Institute Receives $1M NSF Grant to Deploy MPC within Cloud Dataverse

The Institute is pleased to announce it has received a $1M grant from the National Science Foundation (NSF) to build a framework that allows for analytics to be performed over shared datasets while protecting the data, even from collaborators.

Led by PI Mayank Varia, Co-Director of the BU RISCS Center, the project will integrate three different systems to “build a data repository and computational framework that enables participants to do analytics over data sets (even ones they cannot read) in a cryptographically- protected manner.” This work is being funded through NSF’s Cybersecurity Innovation for Cyberinfrastructure (CICI) program, which supports projects that “develop, deploy and integrate security solutions that benefit the scientific community by ensuring the integrity, resilience and reliability of the end-to-end scientific workflow.” 

Andrei Lapets, Director of Research Development & Research Scientist at the Hariri Institute, will serve as a Co-PI on the project, while Orran Kreiger, Director of BU’s Cloud Computing Initiative; Merce Crosas, Chief Data Science & Technology Officer at Harvard’s Institute for Quantitative Social Science and Hariri Institute Visiting Fellow; and Ata Turk, Research Scientist for the Massachusetts Open Cloud project, will contribute as senior personnel on the grant. 

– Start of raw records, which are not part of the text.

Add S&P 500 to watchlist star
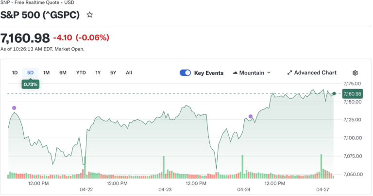This screenshot has width=373, height=196. (89, 15)
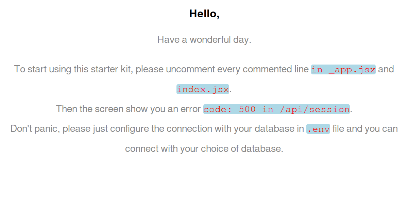Screen dimensions: 408x214
Task: Click the "Have a wonderful day." text
Action: click(x=204, y=40)
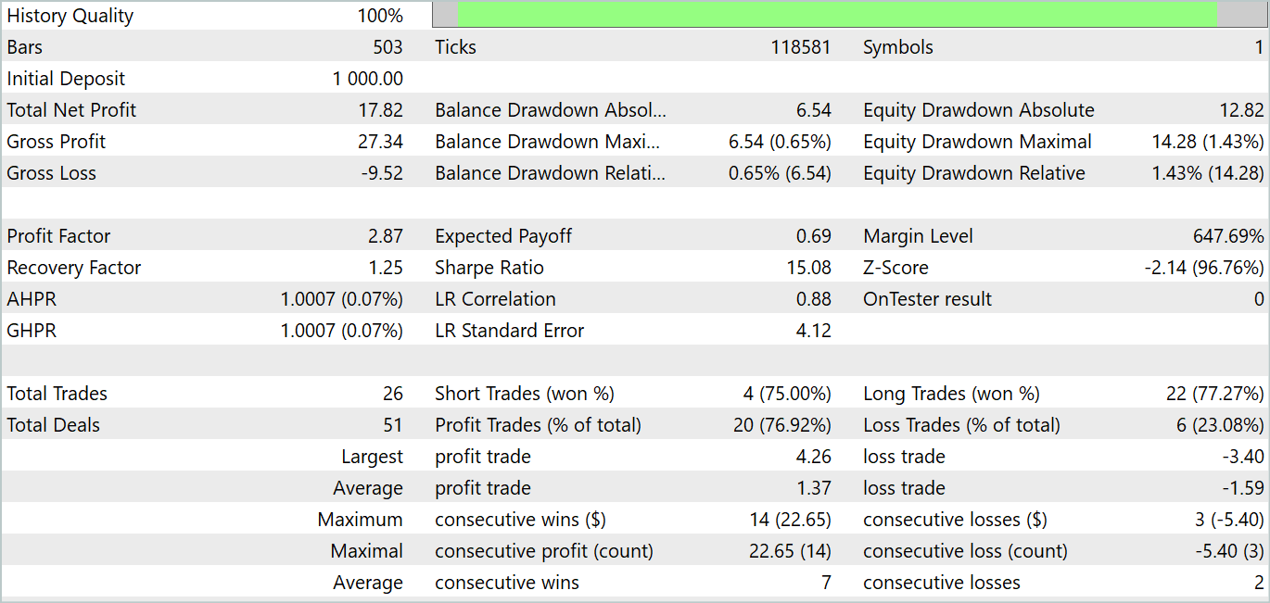Click the History Quality 100% value

click(380, 16)
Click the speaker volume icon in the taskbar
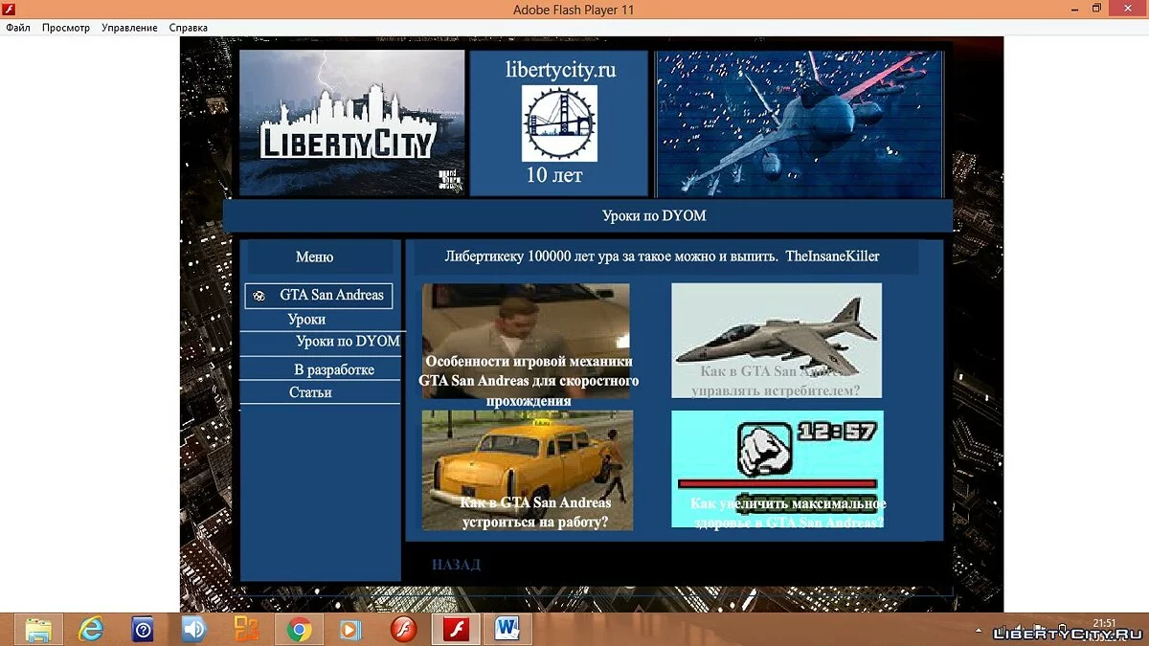Viewport: 1149px width, 646px height. coord(194,629)
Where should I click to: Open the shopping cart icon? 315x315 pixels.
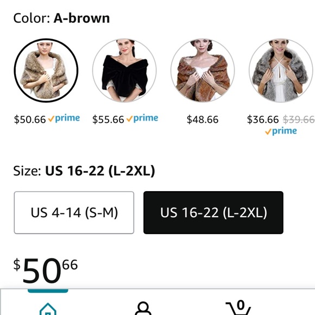(238, 308)
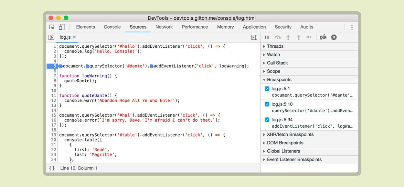This screenshot has height=187, width=404.
Task: Expand the Scope section
Action: (x=273, y=71)
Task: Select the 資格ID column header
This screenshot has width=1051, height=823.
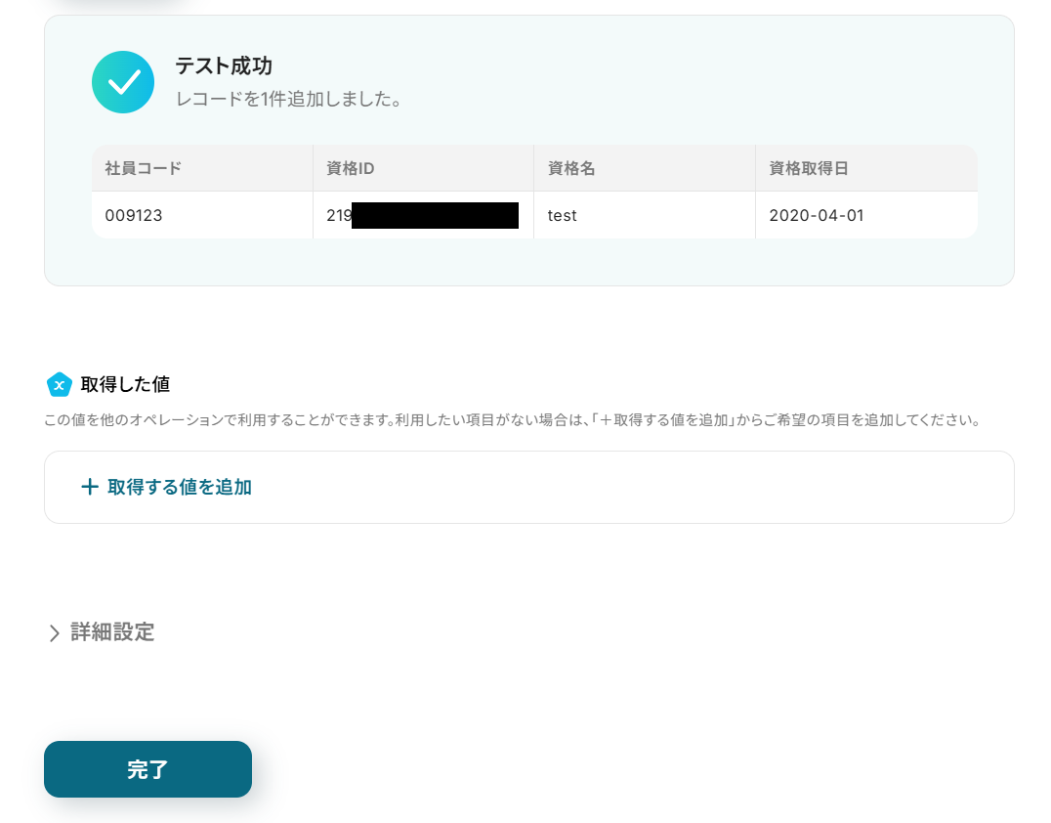Action: [424, 168]
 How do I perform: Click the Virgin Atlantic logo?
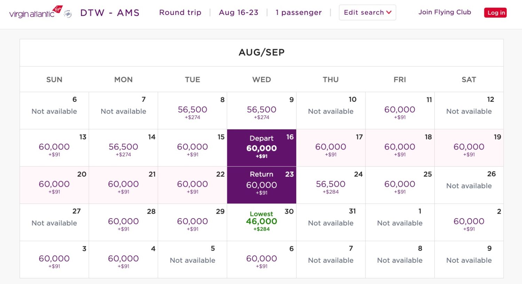point(32,13)
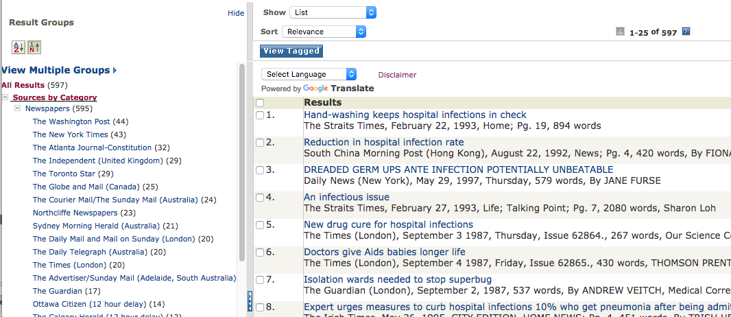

The project builds on previous research conducted by the PIs and collaborators, and brings together the power of Dataverse, the Massachusetts Open Cloud, and Conclave. Led by Crosas, the Dataverse project is for data sharing and archiving is housed at Harvard University, and provides a repository for social scientists to house their datasets. The Massachusetts Open Cloud, led by Krieger, is an open, multi-provider cloud that allows for high-speed computation. Through the ongoing, NSF-funded Modular Approach to Cloud Security (MACS) project, headed by Varia, researchers have developed Conclave, an architecture that allows for scalable and complex secure multi-party computation (MPC). As described in the project’s proposal, the integration of these systems allows for advanced data sharing and data protection:

Dataverse provides the data management infrastructure, Conclave provides the computational method, and the MOC provides the isolated computational environments and low-latency communication needed to make Conclave efficient.

The newly-funded project is slated to last two years, and will include deployment of the infrastructure needed to connect the existing technologies, orchestration of the full secure computing workflow, scalable support for analytics desired by data scientists, and empowerment of data owners to maintain full control over uses of their data.  Once complete, the service will be available to thousands of Dataverse users and tens of thousands of potential users from the Massachusetts Green High Performance Computing Center (MGHPCC) member institutions.  

Additionally, the work will be made accessible to the broader scientific community through open source, allowing data scientists “to leverage vast stores of data that are too sensitive to share yet too valuable to society to ignore.” The application of this work has the potential to support a variety of fields, such as medicine, finance, homeland and cyber security, cloud engineering, and smart cities. In addition to its core value, the project’s technical work will serve as an enabler of future software development projects, research advances, student training, and industry connections.